• @toastal
    link
    25 months ago

    I dunno, I don’t trust a guides still recommending flake-utils. You can make the same four loop in like 4 lines of Nix which is a smaller diff & doesn’t pollute your downstream consumers with a useless dependency. Flakes also don’t eliminate pointless builds, fileset or filtering the src can & the only tool with file tracking on by default is the Git VCS specifically (which also involves the intent to add flags which is the other side of annoying).

    • hallettj
      link
      fedilink
      English
      15 months ago

      I sometimes write a flake with those 4 lines of Nix code, and it comes out just messy enough that tbh I’m happier adding an input to handle that.

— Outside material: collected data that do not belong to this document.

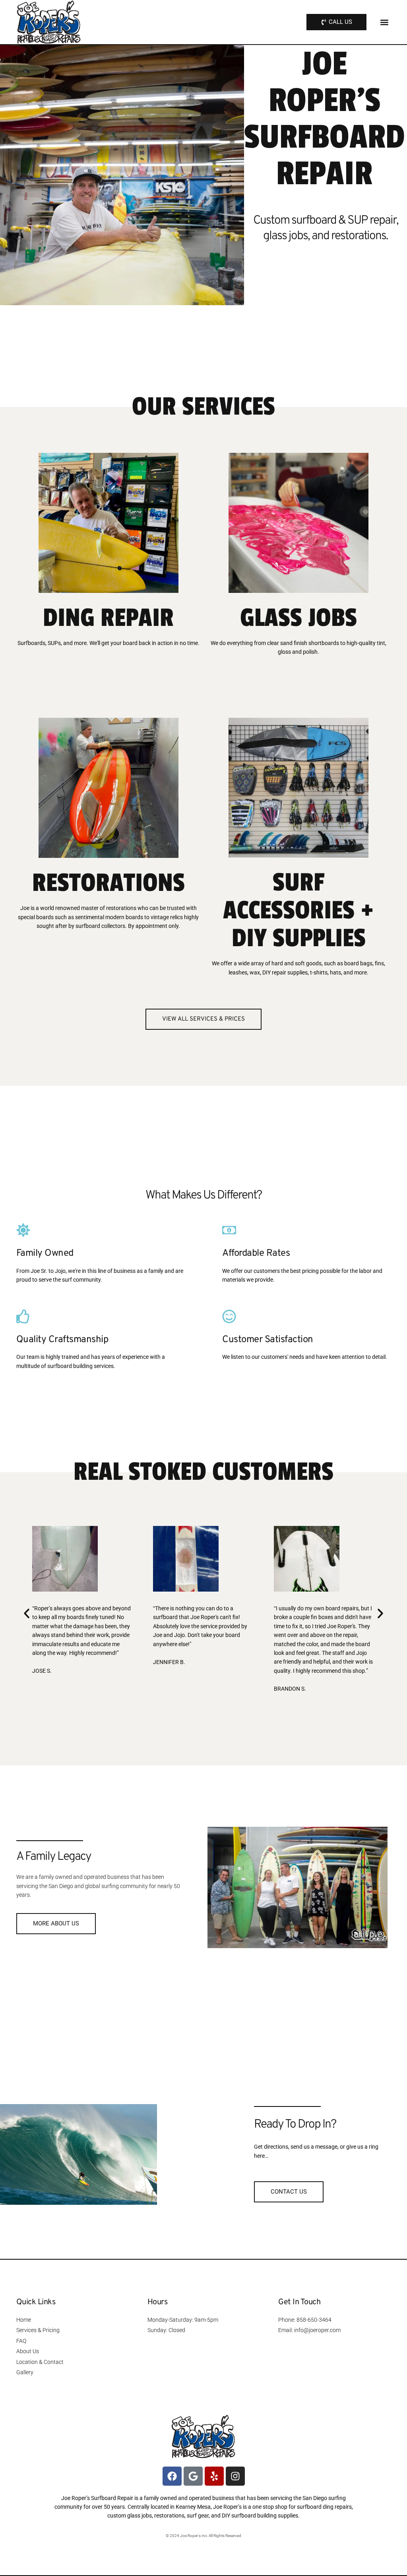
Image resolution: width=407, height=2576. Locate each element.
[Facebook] (172, 2476)
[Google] (193, 2476)
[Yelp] (214, 2476)
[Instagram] (235, 2476)
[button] (384, 22)
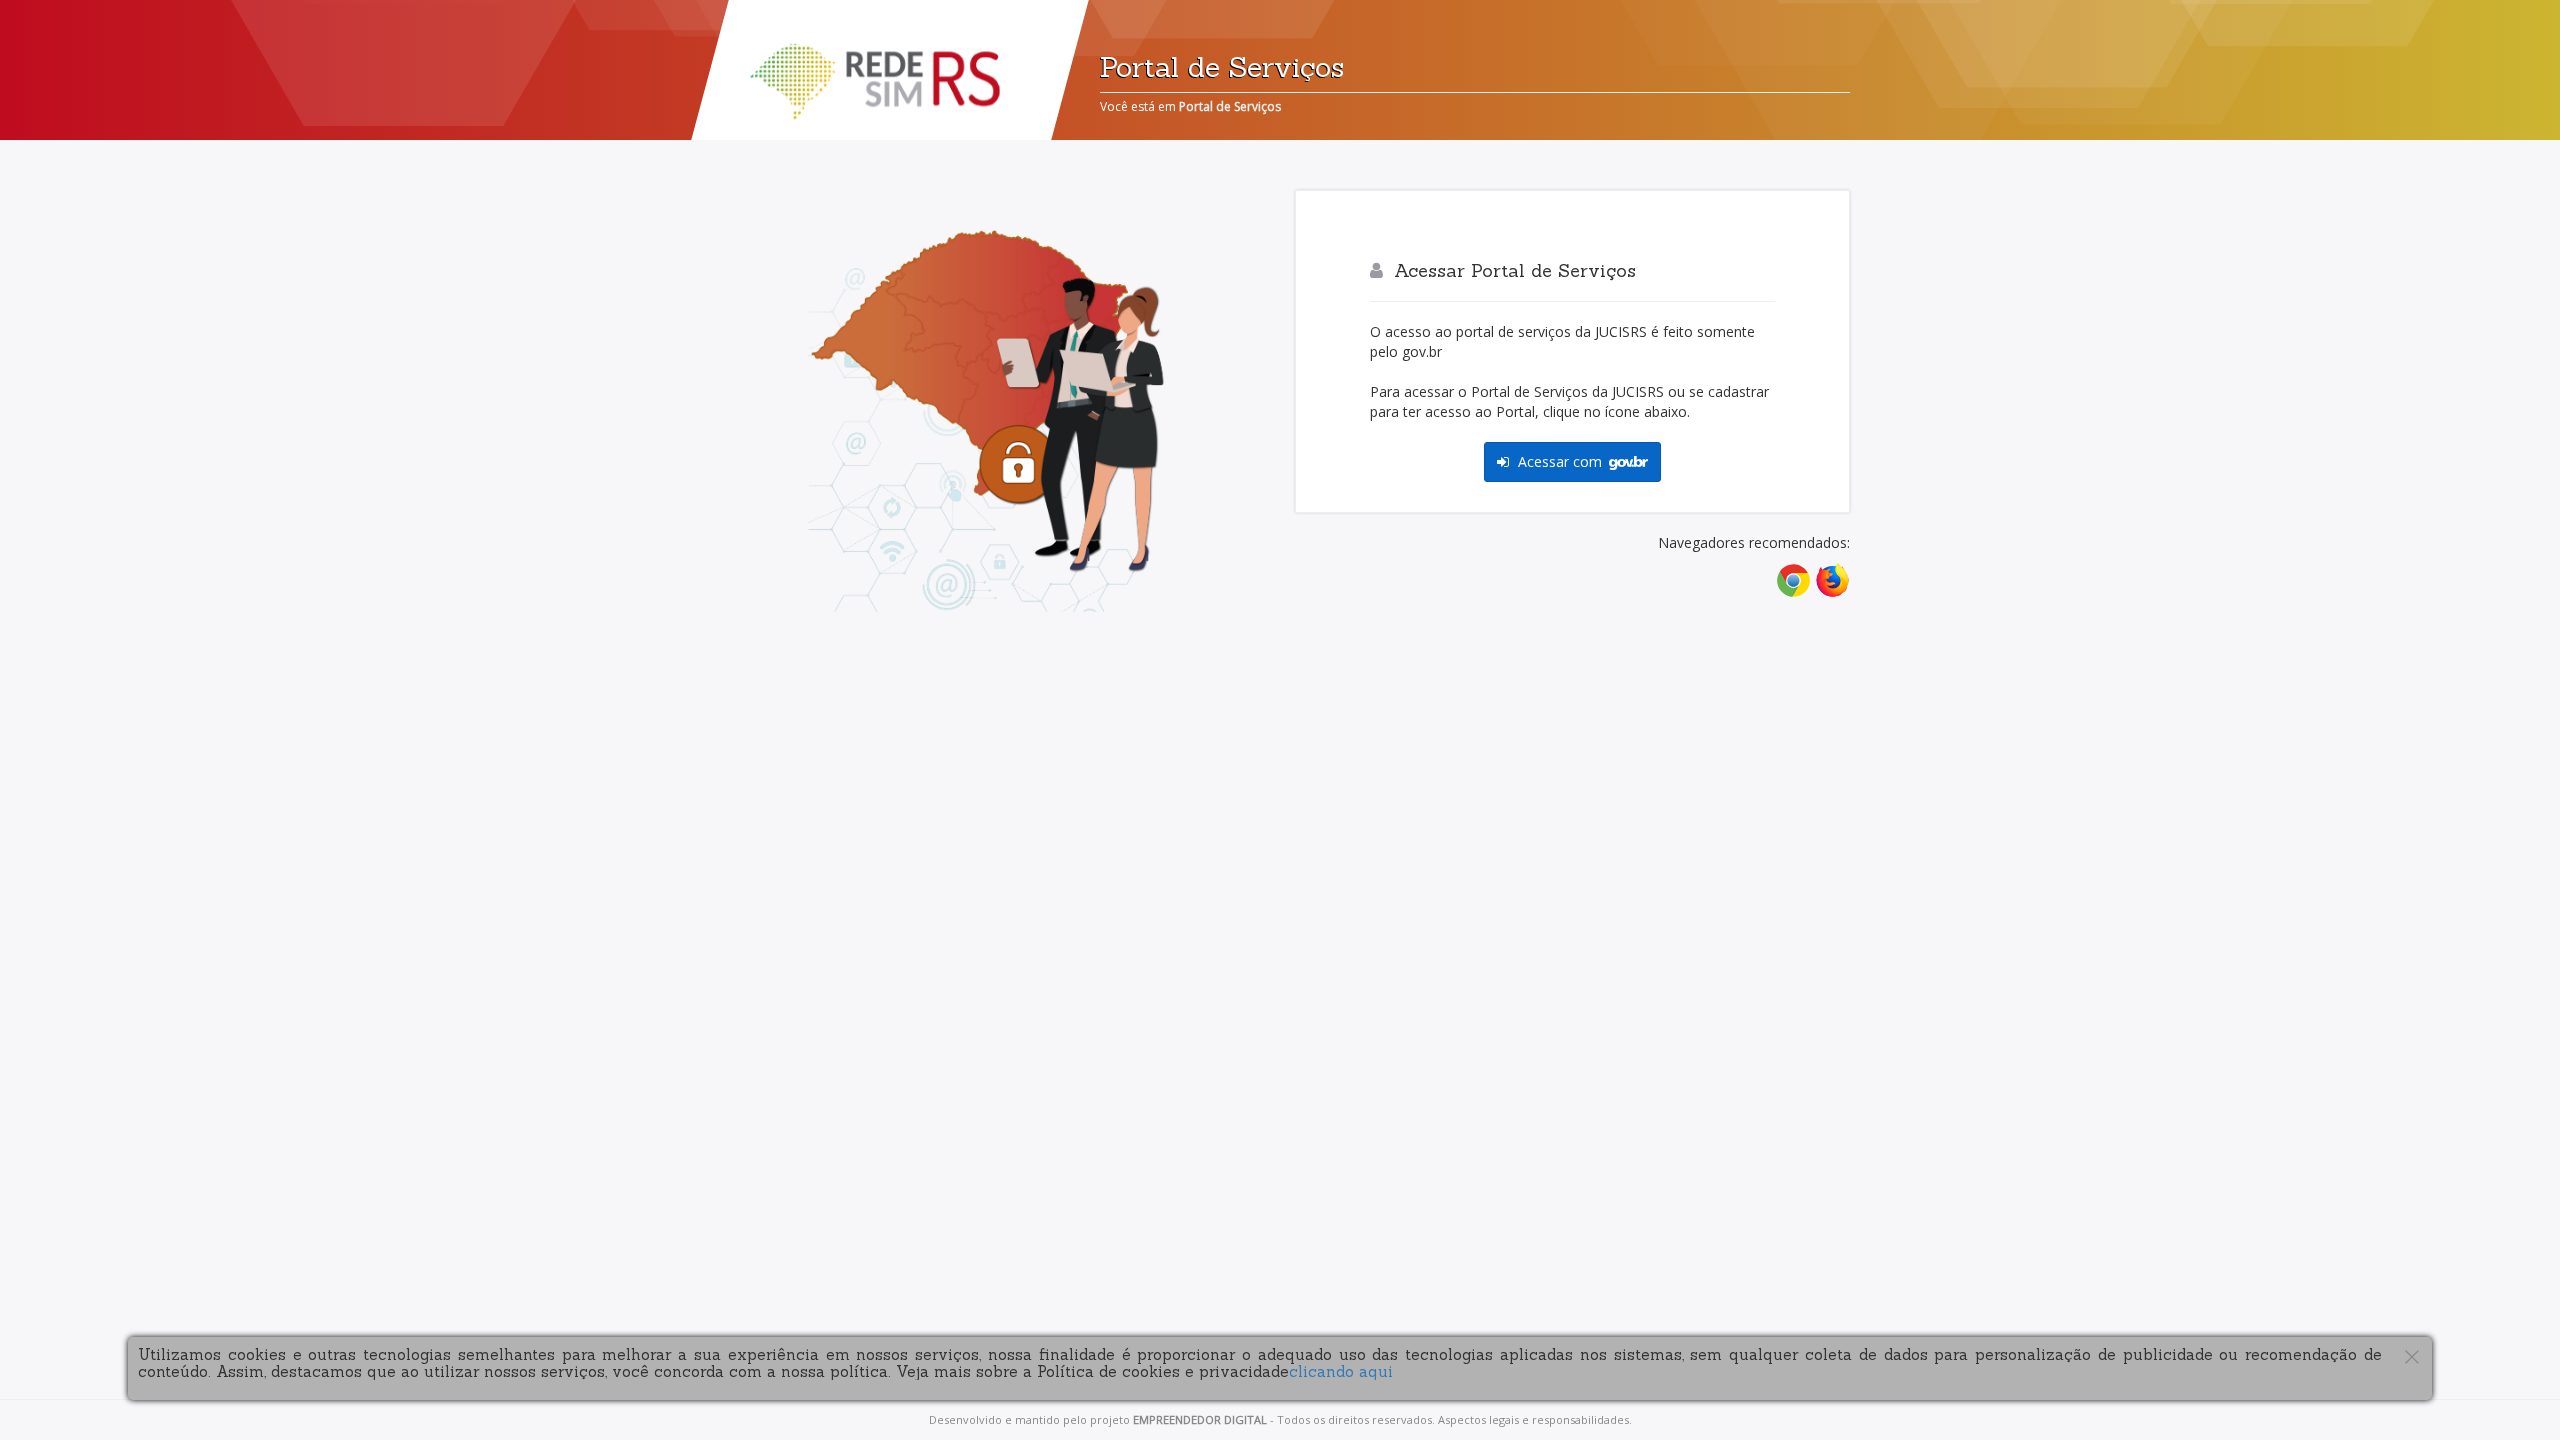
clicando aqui (1341, 1371)
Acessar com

But I recently learned that the nixpkgs flake exports the lib.* helpers through nixpkgs.lib (as opposed to nixpkgs.legacyPackages.${system}.lib) so you can call helpers before specifying a system. And nixpkgs.lib.genAttrs is kinda close enough to flake-utils.lib.eachSystem that it might make a better solution.

      Like where with flake-utils you would write,

      flake-utils.lib.eachSystem [ "x86_64-linux" "aarch64-darwin" ] (system:
      let
        pkgs = nixpkgs.legacyPackages.${system};
      in
      {
        devShells.default = pkgs.mkShell {
          nativeBuildInputs = with pkgs; [
            hello
          ];
        };
      })
      

      Instead you can use genAttrs,

      let
        forAllSystems = nixpkgs.lib.genAttrs [ "x86_64-linux" "aarch64-darwin" ];
        pkgs = forAllSystems (system:
          nixpkgs.legacyPackages.${system}
        );
      in
      {
        devShells = forAllSystems (system: {
          default = pkgs.${system}.mkShell {
            nativeBuildInputs = with pkgs.${system}; [
              hello
            ];
          };
        });
      }
      

      It’s more verbose, but it makes the structure of outputs more transparent.

      • @toastal
        link
        25 months ago

        Saving the dependency is pretty big since each flake you import will bring along its jungle of dependencies now in your downstream project. I can’t think of a use case where < 10 lines is worth a dependency—especially since as you noted, lib has the glue right there for you to put it all together.